- Rows -

◆ ◆ ◆

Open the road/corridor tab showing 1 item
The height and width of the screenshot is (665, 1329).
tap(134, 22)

◆ ◆ ◆

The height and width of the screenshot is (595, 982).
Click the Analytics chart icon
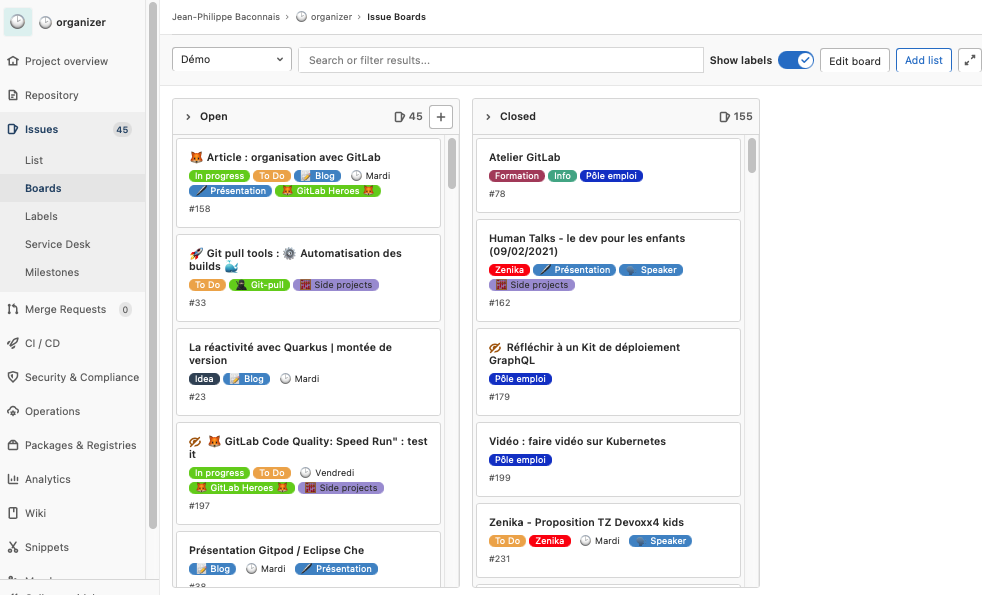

◆ ◆ ◆

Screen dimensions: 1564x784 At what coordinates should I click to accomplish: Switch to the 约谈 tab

◆ ◆ ◆

- Do this -
Copy out the lines from the line with "Open the road/corridor tab showing 1 item" up to and including the line with "tap(134, 22)", requests and all, and shift each coordinate in the answers by adding 97.

- Exercise response -
Open the road/corridor tab showing 1 item
The height and width of the screenshot is (665, 1329).
tap(231, 119)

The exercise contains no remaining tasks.